--- BEGIN ---

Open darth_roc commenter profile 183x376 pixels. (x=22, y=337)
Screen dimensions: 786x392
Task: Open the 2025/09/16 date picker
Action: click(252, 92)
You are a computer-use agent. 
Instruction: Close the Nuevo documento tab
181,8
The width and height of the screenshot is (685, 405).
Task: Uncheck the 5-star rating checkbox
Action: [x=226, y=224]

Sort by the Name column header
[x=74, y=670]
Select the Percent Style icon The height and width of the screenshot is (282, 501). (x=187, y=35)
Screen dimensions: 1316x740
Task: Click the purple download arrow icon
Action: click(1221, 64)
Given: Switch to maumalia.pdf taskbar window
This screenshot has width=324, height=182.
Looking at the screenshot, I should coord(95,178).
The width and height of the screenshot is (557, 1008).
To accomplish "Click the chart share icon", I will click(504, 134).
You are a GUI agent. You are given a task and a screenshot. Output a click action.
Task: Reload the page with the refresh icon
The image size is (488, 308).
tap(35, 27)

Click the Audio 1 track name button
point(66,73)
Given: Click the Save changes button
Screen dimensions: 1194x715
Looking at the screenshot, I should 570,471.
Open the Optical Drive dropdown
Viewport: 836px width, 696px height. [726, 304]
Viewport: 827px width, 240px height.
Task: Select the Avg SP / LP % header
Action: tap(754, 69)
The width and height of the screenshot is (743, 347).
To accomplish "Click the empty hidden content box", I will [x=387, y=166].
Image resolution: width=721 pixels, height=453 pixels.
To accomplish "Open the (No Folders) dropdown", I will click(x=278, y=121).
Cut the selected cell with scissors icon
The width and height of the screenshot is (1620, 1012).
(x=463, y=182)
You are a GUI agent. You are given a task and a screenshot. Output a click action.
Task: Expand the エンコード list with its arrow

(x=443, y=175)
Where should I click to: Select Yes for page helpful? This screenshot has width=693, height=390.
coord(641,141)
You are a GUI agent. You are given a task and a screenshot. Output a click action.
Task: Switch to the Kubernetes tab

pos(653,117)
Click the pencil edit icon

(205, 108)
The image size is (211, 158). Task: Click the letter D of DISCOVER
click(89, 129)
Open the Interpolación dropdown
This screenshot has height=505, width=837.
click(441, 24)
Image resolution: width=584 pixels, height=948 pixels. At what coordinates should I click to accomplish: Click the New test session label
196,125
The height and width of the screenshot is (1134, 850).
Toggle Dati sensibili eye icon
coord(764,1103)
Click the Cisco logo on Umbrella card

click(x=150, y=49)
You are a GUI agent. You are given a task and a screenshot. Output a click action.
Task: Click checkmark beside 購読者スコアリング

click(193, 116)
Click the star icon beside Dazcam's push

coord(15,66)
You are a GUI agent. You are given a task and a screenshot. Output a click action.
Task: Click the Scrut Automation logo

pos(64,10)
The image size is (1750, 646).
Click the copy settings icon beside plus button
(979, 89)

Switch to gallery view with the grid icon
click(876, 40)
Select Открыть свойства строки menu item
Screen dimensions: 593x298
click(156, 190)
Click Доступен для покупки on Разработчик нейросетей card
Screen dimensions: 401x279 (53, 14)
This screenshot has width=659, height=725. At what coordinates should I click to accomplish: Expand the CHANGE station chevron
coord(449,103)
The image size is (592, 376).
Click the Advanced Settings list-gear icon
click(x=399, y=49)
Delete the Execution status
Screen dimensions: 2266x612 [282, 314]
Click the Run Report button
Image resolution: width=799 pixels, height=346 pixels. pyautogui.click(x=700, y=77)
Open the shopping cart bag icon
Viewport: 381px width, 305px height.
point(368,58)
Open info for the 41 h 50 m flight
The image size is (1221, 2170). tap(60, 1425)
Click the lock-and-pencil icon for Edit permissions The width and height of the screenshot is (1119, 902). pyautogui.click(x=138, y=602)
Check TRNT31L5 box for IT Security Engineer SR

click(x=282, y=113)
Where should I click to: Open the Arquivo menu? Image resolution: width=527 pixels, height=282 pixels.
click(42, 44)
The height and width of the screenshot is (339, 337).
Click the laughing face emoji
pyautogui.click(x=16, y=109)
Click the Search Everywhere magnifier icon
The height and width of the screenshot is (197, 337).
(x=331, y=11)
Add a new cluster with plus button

--- END ---

Directions:
Return the rows from the line containing "Check TRNT31L5 box" through the line containing "click(42, 44)", including both of those lines, with every character unchanged.

Problem solution:
Check TRNT31L5 box for IT Security Engineer SR

click(x=282, y=113)
Where should I click to: Open the Arquivo menu? Image resolution: width=527 pixels, height=282 pixels.
click(42, 44)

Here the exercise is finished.